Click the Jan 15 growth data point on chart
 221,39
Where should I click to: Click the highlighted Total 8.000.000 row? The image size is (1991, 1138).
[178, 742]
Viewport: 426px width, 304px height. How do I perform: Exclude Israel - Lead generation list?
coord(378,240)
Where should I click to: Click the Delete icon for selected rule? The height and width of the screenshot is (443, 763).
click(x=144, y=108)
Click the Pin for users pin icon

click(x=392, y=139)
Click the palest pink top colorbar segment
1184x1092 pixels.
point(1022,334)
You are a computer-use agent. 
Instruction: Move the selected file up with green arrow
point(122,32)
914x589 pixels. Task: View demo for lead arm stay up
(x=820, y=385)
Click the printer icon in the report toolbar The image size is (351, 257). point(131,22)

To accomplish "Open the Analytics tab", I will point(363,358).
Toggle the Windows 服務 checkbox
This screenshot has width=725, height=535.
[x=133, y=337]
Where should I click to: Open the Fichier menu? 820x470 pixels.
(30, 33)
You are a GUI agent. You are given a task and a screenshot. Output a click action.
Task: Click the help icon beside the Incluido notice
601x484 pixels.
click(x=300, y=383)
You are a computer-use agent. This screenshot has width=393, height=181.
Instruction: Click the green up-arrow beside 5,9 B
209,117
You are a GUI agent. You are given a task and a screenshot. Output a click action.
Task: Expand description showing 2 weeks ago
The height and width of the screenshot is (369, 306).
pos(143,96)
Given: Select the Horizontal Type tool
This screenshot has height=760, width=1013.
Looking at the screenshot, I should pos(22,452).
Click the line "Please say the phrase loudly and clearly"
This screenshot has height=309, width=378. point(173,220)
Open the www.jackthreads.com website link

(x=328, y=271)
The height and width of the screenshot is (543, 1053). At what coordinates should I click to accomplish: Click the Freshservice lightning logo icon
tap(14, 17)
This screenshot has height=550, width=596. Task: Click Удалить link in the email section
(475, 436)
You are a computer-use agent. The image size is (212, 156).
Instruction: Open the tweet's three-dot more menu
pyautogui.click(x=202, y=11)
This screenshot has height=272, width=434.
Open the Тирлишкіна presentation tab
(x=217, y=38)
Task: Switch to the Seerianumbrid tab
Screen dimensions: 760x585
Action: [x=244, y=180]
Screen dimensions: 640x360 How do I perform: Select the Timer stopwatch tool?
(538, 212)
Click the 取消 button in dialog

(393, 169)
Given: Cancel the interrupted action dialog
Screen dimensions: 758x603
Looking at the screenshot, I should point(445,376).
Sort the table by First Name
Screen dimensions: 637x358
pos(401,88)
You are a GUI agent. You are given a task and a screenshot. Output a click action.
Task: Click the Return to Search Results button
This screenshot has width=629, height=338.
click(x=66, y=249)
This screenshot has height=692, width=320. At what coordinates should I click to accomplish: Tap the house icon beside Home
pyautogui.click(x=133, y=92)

#### [AIM OF THE EXERCISE]
Of the lines above, retype only those from the line containing "914x589 pixels. Task: View" through the line containing "Given: Select the Horizontal Type tool", including both, exactly.

#### [RESULT]
914x589 pixels. Task: View demo for lead arm stay up
(x=820, y=385)
Click the printer icon in the report toolbar The image size is (351, 257). point(131,22)

To accomplish "Open the Analytics tab", I will point(363,358).
Toggle the Windows 服務 checkbox
This screenshot has width=725, height=535.
[x=133, y=337]
Where should I click to: Open the Fichier menu? 820x470 pixels.
(30, 33)
You are a GUI agent. You are given a task and a screenshot. Output a click action.
Task: Click the help icon beside the Incluido notice
601x484 pixels.
click(x=300, y=383)
You are a computer-use agent. This screenshot has width=393, height=181.
Instruction: Click the green up-arrow beside 5,9 B
209,117
You are a GUI agent. You are given a task and a screenshot. Output a click action.
Task: Expand description showing 2 weeks ago
The height and width of the screenshot is (369, 306).
pos(143,96)
Given: Select the Horizontal Type tool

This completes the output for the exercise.